## [What you are asked to do]
In the data below, locate each line with the word "Given" and list it.

·····

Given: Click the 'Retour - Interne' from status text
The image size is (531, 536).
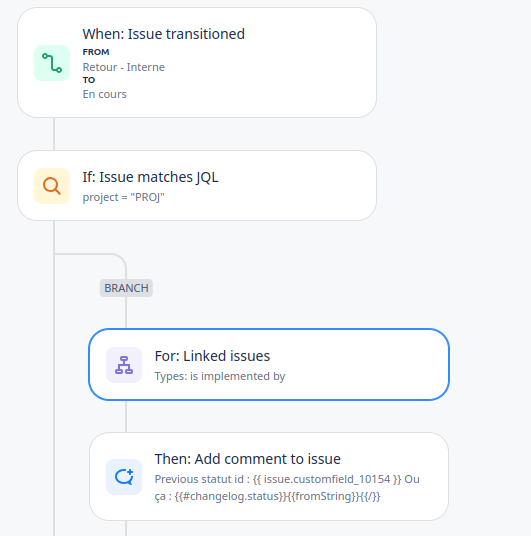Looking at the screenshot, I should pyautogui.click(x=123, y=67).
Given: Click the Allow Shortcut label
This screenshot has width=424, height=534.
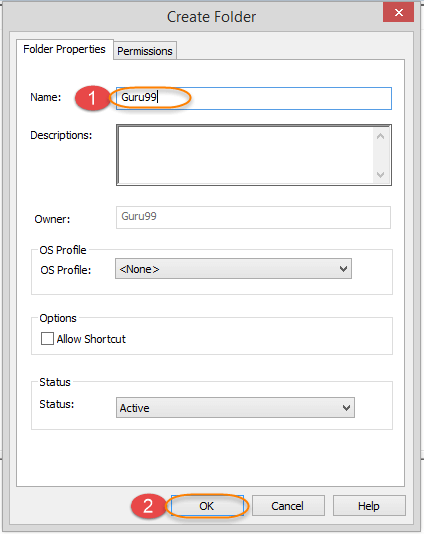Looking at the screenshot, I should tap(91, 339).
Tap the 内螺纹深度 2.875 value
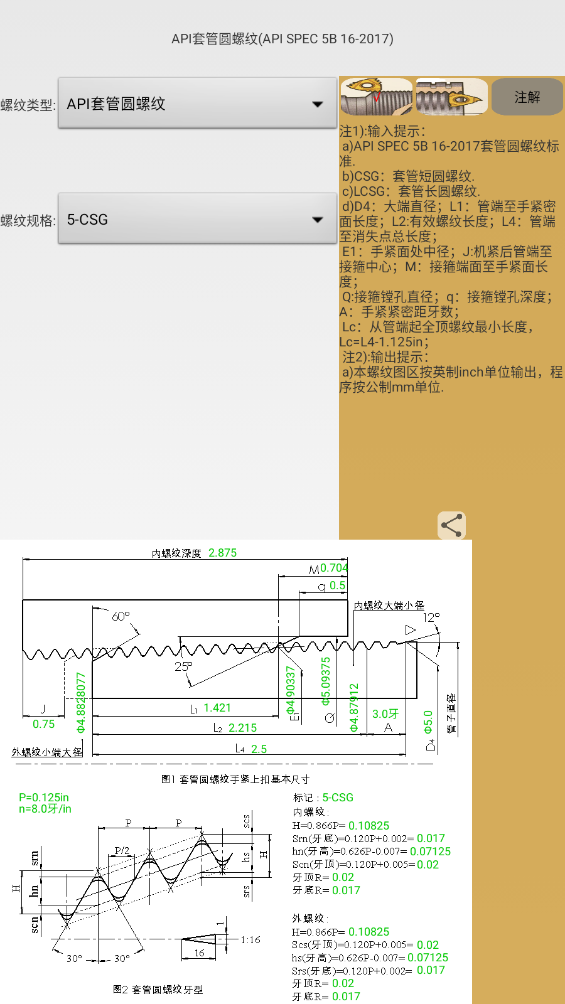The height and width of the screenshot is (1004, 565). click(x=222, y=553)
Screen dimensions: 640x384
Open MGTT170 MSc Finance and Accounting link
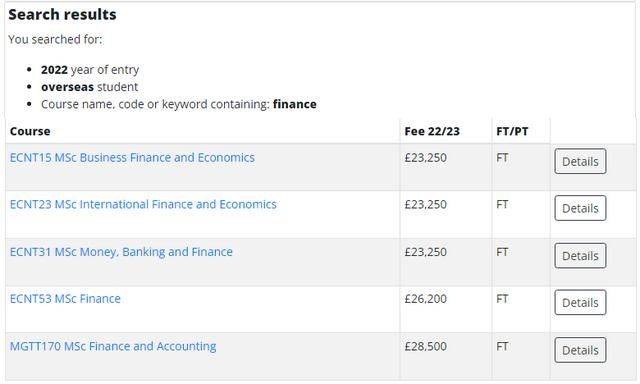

·····

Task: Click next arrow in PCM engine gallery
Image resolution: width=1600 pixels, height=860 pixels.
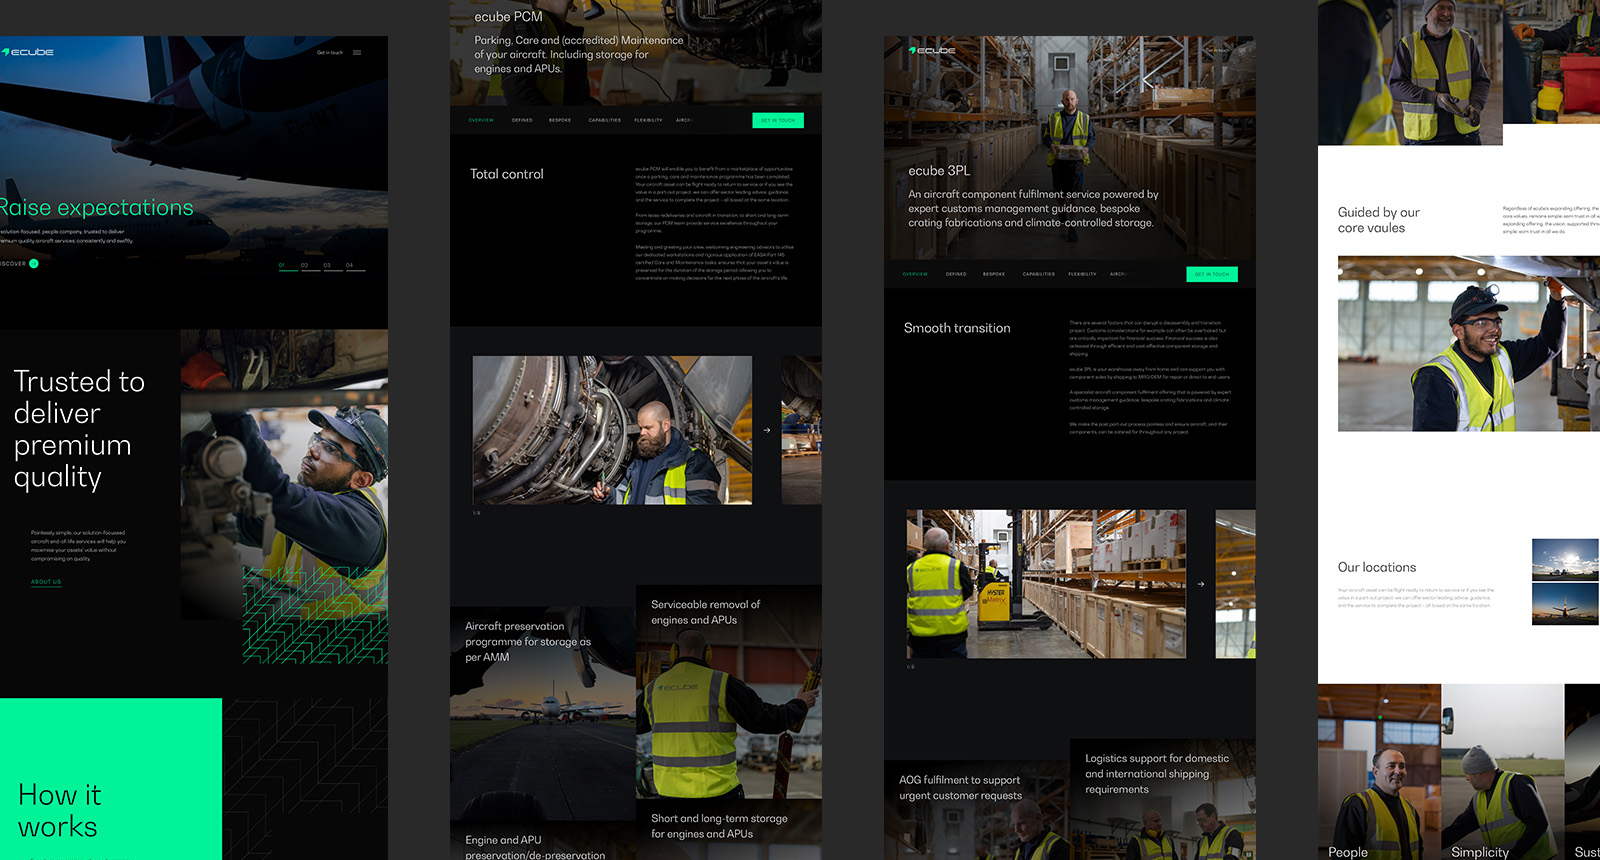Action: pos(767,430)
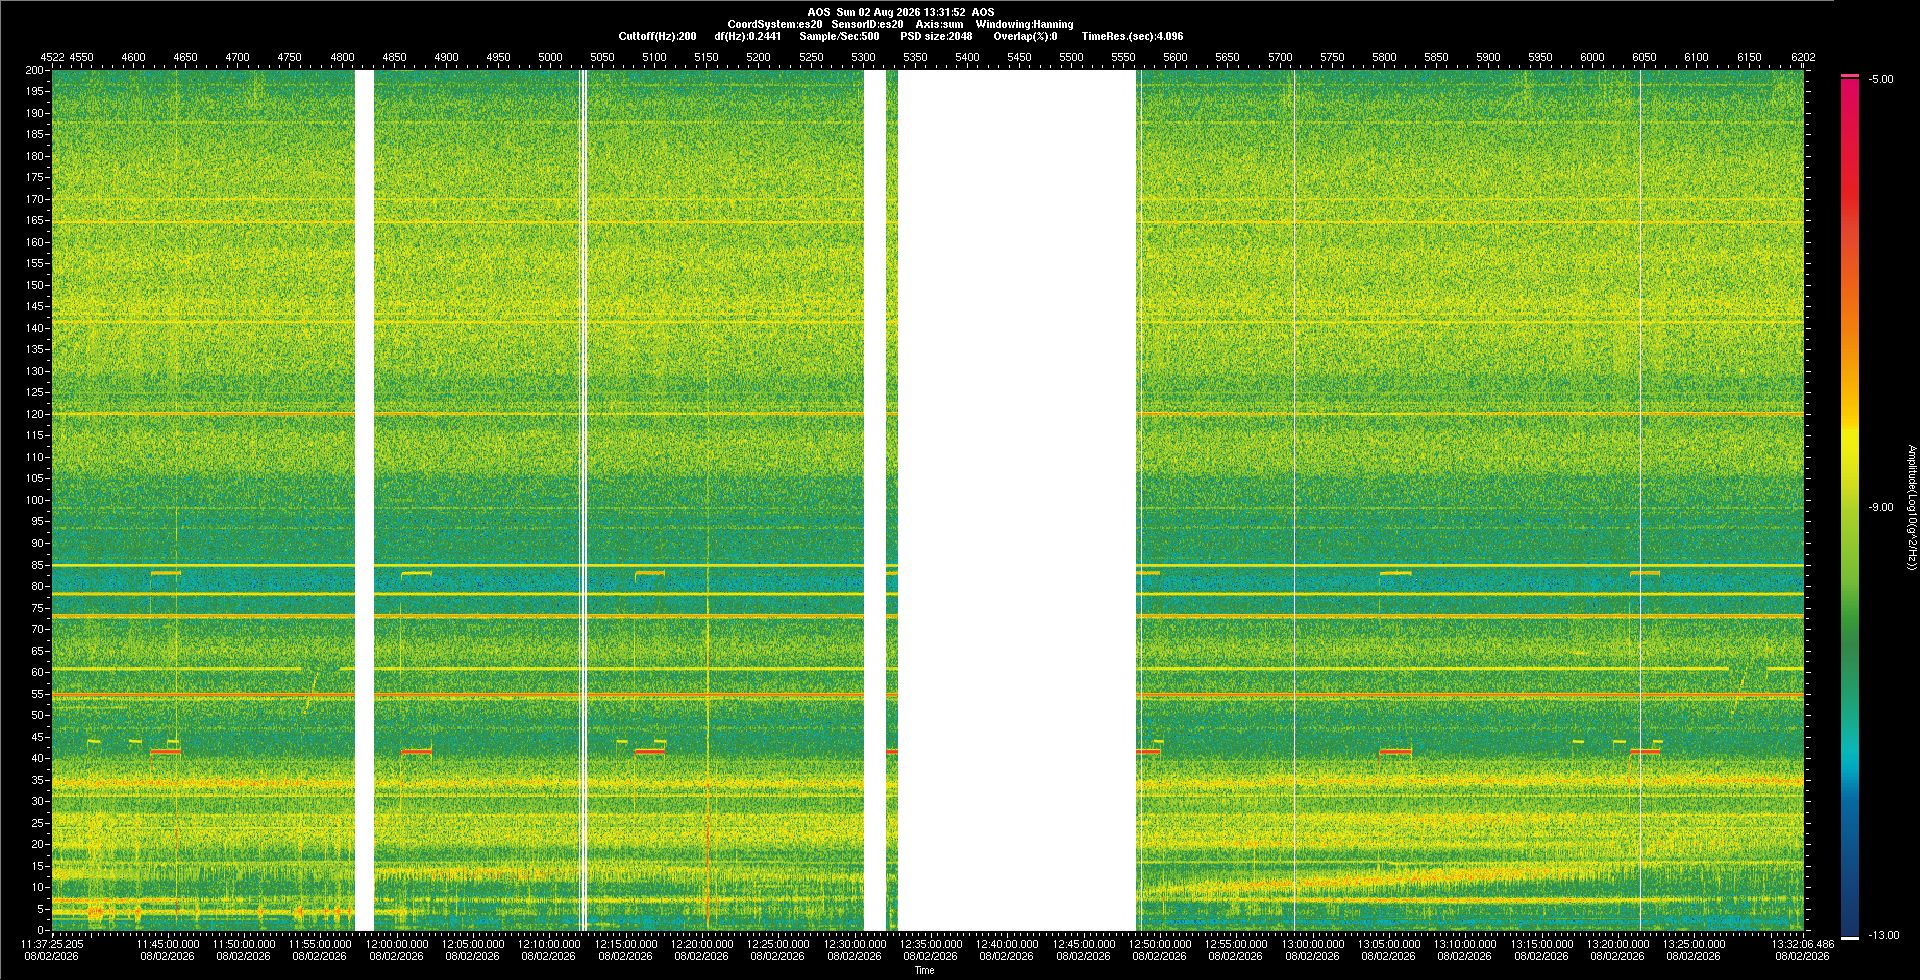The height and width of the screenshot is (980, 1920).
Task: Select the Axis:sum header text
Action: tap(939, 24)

·····

## [Output for this exercise]
Given: Click the 'Retour - Interne' from status text
Given: Click the Allow Shortcut label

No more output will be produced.